## Source information

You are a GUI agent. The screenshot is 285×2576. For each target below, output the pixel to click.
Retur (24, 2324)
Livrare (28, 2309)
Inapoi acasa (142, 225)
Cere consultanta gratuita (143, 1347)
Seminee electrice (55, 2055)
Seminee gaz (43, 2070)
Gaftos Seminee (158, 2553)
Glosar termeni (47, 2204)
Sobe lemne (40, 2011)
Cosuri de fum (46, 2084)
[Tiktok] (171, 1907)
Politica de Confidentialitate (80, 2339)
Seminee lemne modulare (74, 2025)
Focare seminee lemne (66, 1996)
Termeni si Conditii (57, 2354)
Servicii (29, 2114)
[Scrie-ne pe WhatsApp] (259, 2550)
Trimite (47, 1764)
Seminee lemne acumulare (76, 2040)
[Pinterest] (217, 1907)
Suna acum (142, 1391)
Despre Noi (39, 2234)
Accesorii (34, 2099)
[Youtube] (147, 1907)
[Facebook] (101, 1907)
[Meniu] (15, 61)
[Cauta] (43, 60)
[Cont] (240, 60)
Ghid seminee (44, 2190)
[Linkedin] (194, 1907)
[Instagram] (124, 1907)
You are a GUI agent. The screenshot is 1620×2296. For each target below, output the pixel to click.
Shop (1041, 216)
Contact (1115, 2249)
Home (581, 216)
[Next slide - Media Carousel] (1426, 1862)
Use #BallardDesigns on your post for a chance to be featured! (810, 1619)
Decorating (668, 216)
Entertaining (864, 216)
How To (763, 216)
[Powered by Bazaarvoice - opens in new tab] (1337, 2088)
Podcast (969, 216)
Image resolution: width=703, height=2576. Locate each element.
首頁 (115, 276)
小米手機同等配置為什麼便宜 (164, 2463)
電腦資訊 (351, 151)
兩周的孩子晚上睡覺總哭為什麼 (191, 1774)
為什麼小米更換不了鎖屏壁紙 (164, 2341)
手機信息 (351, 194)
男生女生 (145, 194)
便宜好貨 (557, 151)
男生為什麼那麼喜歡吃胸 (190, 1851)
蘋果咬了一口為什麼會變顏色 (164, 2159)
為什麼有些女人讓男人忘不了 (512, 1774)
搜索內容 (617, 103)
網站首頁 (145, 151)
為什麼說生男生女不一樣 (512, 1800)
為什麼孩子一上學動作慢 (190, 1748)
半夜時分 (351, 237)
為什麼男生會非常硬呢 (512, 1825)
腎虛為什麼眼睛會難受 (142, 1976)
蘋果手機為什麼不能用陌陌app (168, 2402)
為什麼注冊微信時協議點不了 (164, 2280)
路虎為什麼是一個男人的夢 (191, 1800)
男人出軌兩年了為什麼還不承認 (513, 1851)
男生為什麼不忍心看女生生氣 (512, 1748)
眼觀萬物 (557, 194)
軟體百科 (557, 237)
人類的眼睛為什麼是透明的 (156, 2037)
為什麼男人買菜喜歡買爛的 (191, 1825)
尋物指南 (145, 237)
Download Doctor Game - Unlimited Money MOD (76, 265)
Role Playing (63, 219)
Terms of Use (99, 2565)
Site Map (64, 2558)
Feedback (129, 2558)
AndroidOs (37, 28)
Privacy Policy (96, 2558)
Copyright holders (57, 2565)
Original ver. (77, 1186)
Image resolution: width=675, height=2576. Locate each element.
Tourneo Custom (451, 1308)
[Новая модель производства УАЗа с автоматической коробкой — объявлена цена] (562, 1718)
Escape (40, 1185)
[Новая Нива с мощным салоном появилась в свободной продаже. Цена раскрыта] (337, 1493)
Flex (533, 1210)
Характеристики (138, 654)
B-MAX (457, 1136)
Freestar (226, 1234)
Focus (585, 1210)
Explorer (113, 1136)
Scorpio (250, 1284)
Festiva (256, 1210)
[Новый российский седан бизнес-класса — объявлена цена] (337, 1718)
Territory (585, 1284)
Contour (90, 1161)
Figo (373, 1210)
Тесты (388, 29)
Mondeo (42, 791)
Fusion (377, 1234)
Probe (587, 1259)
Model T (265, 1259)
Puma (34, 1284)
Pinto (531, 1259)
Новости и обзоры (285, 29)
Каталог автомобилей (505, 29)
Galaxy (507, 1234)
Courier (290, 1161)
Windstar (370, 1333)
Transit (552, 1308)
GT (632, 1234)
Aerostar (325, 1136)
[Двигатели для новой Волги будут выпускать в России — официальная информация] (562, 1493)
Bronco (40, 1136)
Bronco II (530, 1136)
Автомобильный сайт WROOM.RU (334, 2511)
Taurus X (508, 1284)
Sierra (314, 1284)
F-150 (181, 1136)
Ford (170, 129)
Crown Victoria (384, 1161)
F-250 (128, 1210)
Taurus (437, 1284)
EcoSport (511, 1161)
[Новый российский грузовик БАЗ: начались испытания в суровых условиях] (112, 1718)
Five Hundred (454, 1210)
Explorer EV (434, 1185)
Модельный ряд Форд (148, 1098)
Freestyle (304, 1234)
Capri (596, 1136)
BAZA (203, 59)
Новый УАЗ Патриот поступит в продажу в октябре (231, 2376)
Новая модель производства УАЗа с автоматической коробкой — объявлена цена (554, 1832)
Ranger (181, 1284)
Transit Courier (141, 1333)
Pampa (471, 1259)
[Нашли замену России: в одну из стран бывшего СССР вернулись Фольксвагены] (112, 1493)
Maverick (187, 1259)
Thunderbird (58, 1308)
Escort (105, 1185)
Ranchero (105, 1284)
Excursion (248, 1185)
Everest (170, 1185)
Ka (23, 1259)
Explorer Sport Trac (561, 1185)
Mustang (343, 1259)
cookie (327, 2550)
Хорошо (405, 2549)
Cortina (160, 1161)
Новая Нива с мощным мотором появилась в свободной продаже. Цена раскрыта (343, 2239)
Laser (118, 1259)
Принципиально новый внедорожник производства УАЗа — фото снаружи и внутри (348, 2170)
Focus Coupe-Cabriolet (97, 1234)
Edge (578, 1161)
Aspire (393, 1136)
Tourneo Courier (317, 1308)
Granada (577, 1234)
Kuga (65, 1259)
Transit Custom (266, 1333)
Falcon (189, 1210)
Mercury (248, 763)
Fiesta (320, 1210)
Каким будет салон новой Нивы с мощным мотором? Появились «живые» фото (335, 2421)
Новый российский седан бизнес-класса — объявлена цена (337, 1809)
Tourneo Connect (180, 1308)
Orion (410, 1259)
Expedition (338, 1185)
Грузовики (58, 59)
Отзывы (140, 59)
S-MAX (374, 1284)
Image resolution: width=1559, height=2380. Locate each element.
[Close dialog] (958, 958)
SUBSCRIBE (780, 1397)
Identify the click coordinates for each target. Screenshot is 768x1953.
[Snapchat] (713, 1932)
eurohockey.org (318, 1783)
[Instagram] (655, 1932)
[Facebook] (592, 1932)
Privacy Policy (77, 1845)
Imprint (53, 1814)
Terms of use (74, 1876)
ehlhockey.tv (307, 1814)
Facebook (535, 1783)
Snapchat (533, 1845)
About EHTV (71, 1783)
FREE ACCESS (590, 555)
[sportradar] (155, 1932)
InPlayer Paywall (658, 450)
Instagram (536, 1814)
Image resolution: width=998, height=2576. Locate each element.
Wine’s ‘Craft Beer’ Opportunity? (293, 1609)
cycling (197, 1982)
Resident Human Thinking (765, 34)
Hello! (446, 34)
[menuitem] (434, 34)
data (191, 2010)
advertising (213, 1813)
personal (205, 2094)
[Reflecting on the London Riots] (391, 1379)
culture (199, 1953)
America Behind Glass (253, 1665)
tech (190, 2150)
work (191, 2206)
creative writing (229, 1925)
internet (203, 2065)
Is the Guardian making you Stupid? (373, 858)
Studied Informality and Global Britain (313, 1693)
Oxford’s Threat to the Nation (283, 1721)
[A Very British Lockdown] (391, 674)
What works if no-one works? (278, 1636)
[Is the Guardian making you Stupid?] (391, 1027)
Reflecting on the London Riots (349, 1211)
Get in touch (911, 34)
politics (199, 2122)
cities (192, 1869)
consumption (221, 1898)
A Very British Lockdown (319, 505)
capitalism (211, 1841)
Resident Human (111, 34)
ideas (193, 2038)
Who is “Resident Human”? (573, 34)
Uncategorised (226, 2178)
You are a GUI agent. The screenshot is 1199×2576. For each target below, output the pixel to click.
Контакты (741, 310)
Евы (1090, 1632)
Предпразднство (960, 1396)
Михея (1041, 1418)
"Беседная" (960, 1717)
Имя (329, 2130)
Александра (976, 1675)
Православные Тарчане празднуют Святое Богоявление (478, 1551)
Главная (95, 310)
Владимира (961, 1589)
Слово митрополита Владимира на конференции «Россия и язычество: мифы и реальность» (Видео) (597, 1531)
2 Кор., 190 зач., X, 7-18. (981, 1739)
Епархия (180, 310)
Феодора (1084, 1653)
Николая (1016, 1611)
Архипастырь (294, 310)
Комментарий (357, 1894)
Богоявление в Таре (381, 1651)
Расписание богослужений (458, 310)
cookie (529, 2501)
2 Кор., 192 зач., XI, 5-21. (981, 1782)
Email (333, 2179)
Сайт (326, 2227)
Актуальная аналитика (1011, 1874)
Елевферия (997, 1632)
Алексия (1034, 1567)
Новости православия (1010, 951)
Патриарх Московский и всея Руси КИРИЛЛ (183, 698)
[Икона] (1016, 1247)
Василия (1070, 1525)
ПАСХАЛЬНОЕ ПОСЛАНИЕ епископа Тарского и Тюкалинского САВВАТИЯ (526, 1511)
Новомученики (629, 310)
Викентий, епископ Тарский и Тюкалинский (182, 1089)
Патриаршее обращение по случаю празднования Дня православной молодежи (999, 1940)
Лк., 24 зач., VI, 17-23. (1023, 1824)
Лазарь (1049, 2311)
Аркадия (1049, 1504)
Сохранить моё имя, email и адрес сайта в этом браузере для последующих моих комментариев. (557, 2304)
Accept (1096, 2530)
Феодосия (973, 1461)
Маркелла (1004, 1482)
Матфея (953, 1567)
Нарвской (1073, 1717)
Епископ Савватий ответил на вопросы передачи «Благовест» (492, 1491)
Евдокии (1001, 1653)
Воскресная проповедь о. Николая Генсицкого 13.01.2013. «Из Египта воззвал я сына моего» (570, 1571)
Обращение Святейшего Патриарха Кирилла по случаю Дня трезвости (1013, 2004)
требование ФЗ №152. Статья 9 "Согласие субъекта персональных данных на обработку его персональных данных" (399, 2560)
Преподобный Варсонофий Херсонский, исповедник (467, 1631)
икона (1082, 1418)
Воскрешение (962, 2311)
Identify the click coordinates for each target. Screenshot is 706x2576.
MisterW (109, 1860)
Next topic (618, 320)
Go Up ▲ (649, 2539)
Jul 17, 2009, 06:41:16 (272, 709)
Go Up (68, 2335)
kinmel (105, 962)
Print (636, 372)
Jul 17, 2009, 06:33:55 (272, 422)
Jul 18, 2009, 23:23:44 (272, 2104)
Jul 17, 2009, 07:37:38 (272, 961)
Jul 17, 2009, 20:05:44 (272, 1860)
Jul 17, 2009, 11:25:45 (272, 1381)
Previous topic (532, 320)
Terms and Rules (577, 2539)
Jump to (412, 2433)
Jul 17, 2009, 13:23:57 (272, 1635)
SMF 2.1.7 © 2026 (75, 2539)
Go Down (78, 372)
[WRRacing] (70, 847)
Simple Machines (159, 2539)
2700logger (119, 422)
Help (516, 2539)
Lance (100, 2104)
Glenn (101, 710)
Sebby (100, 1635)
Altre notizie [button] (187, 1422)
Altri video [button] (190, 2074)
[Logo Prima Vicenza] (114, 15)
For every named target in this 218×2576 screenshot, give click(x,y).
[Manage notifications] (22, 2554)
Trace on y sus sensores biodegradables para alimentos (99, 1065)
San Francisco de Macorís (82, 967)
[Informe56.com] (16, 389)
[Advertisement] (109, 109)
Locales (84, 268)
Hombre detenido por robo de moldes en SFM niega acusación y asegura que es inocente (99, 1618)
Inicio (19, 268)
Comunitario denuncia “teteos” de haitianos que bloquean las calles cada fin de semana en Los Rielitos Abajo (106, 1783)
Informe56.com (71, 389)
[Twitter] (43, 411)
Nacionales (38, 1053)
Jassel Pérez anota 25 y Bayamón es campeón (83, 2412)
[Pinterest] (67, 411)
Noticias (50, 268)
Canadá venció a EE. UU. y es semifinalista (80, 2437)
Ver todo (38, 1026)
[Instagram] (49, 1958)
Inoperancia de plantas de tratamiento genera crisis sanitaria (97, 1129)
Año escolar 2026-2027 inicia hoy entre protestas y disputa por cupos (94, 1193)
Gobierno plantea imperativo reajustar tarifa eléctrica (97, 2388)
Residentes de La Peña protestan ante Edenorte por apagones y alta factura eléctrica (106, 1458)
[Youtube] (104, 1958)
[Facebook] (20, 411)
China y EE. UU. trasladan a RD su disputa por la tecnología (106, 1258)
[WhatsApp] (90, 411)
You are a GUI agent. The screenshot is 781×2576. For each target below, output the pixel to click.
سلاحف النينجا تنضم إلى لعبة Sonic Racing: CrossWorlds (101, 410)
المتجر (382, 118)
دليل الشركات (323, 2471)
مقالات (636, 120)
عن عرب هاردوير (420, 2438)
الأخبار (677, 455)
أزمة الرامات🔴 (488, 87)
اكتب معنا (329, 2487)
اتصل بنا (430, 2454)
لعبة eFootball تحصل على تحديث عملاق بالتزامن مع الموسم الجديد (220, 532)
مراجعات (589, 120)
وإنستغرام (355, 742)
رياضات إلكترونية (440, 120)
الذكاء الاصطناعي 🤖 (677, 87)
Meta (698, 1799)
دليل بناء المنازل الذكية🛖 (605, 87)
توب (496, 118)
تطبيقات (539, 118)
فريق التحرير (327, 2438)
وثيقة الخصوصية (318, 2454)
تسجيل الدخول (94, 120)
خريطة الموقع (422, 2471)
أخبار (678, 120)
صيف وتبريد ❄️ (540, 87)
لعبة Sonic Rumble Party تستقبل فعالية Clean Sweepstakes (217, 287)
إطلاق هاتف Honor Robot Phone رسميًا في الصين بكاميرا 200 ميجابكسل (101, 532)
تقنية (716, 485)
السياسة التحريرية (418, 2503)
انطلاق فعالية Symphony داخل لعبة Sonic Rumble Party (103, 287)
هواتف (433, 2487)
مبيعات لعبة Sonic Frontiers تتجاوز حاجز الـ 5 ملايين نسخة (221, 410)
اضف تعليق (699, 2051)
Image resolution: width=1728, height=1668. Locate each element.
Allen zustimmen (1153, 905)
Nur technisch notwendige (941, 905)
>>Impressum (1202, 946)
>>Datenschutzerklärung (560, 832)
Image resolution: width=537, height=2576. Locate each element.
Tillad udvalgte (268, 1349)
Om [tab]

## Problem description
Word for word, repeat the data from its first line through the line with "Glosar termeni (47, 2204)", including both of those lines and no others.

## Answer for the task
You are a GUI agent. The screenshot is 285×2576. For each target below, output the pixel to click.
Retur (24, 2324)
Livrare (28, 2309)
Inapoi acasa (142, 225)
Cere consultanta gratuita (143, 1347)
Seminee electrice (55, 2055)
Seminee gaz (43, 2070)
Gaftos Seminee (158, 2553)
Glosar termeni (47, 2204)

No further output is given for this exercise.